Deacon Harrison Garlick and Adam Minihan sit down to talk about the duel between Ajax and Hector in Book 7.

In this episode we will discuss:

  • What happens in book 7?
  • What does Nestor, the old Achaean war chief, say to Hector?
  • The duel between Ajax and Hector.
  • How the end of book seven introduces the reader to the importance of burying the dead.

What happens in book seven?

Hector and Paris lead the “rampaging Trojans” on a counteroffensive against the Achaeans (7.19). Athena goes to intervene, but Apollo convinces her to “halt the war and the heat of combat now” to presumably save the Trojans from Athena’s wrath (7.34). To do this, Athena inspires Helenus, one of the fifty sons of Priam, that the gods have commanded that Hector challenge the bravest Achaean to single combat (7.58). Hector makes the challenge, and it should be noted that the victor can retain the war gear of the deceased—but the body of the loser will be given back to his people for full burial rites (7.92). Homer says a “hushed silence went through the Achaean ranks, ashamed to refuse, afraid to take his challenges” (7.106). Menelaus stands to take the challenge, but his brother, Agamemnon, talks him down—one may once again ponder whether Agamemnon cares more for his brother or cares more that Menelaus’ death might demotivate the Achaeans and end the Trojan war. 

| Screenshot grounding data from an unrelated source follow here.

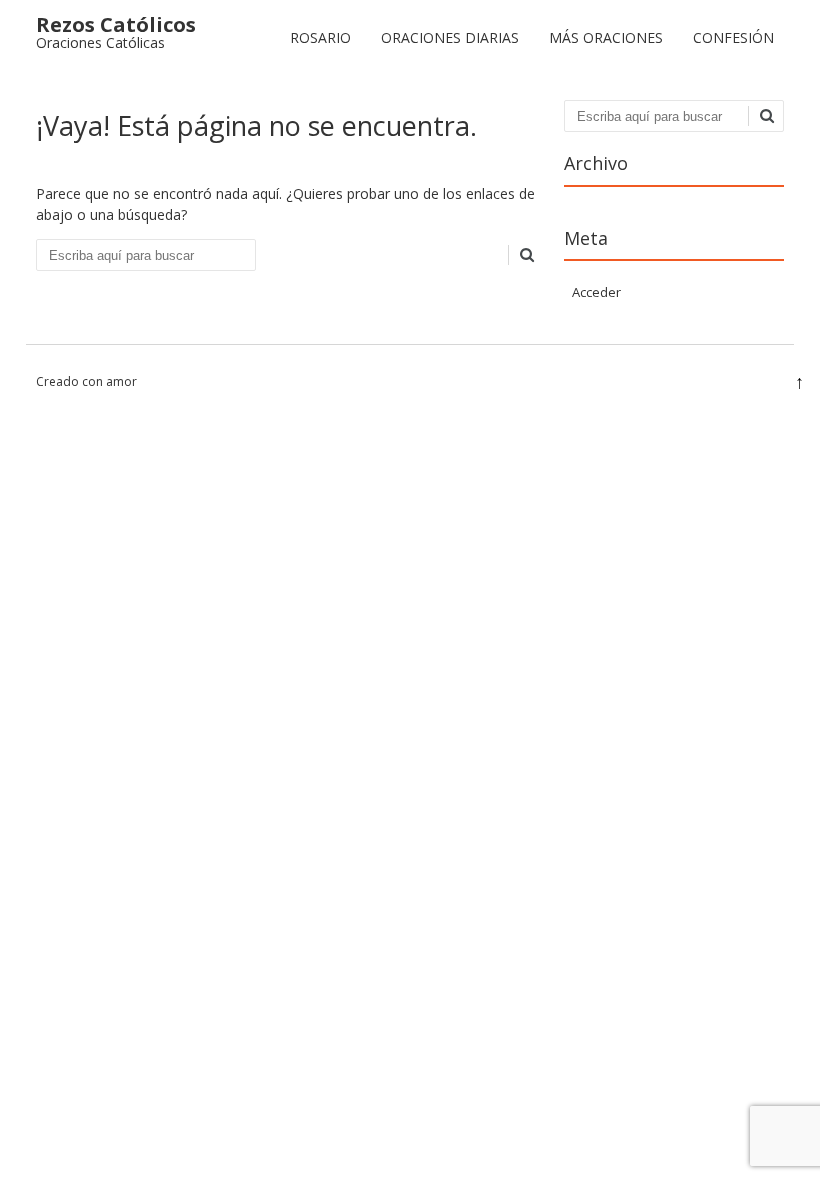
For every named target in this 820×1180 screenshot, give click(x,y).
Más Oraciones (606, 37)
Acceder (596, 292)
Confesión (733, 37)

Nestor, the old Achaean war chief, gives an oration on how if he was younger he would best Hector and taunts his “spineless” comrades (7.183). Nine Achaeans respond to the challenge and enter a lottery to see who fate selects (7.202). Giant Ajax is selected and his heart is filled with joy (7.220). Ajax and Hector duel, and Ajax arguably has the better of Hector who must be assisted by Apollo—but the duel ends at a draw due to nightfall (7.322). Both sides then separately come to the decision that the next day should have a break in the fighting in order that the dead may be given their ritual burials (7.380, 432). The parties make an oath to this effect (7.476) and bury their dead.

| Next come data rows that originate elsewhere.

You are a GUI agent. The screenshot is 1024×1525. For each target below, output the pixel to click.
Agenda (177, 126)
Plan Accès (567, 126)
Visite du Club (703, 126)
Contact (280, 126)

42. What else should we observe in book seven?

We continue to track the theme of fate. Apollo speaks of the “fixed doom of Troy” (7.35), and Hector, when speaking to the Achaeans, says Zeus could give the victory to either side (7.80). It is interesting that Ajax at first wants his comrades to pray but not out loud (7.224)—presumably so their prayers are not construed as him or the Achaeans being afraid (7.226). Attention should be given to the Trojan Antenor who both declares that Troy, having broken the truce, “fight as outlaws,” and recommends they give back Helen and all her treasures (7.400). His statement on the truce to his fellow Trojans is much more direct than Hector’s statement to the Achaeans blaming Zeus (7.80). Paris refuses to offer Helen but agrees to offer the treasure—it is notable that Priam, who agrees not to offer Helen, blames Paris “who caused our long hard campaign” (7.430). Compare his statement to when he told Helen it was the fault of the gods (Question 23). We should ponder to what degree these statements are contradictory to each other. Remember when messengers repeat lines, Homer uses these opportunities to add a gloss (or an omission). Here, the Trojan messenger for Priam to the Achaeans adds that he wishes Paris would have drowned (7.450) and that Helen is the “lawful wife” of Menelaus (7.452). Another insight into the Trojan view of Paris.

The end of book seven should be seen as introducing the reader to the importance of burying the dead—a theme that will take on central significance in the Iliad. Moreover, note that Poseidon laments that the Achaeans are building ramparts and an “enormous trench” (7.520). In other words, the Achaeans are building military defenses under the guise of building burial mounds for the dead. Poseidon, who is concerned the world will forget he and Apollo built the walls of Troy, is referencing the aforementioned myth of when Heracles sacked Troy (Question 33). The book ends with an insight into the Greek supply chain (7.540) and the notable juxtaposition of prayers to Father Zeus and Zeus plotting “fresh disaster” (7.551).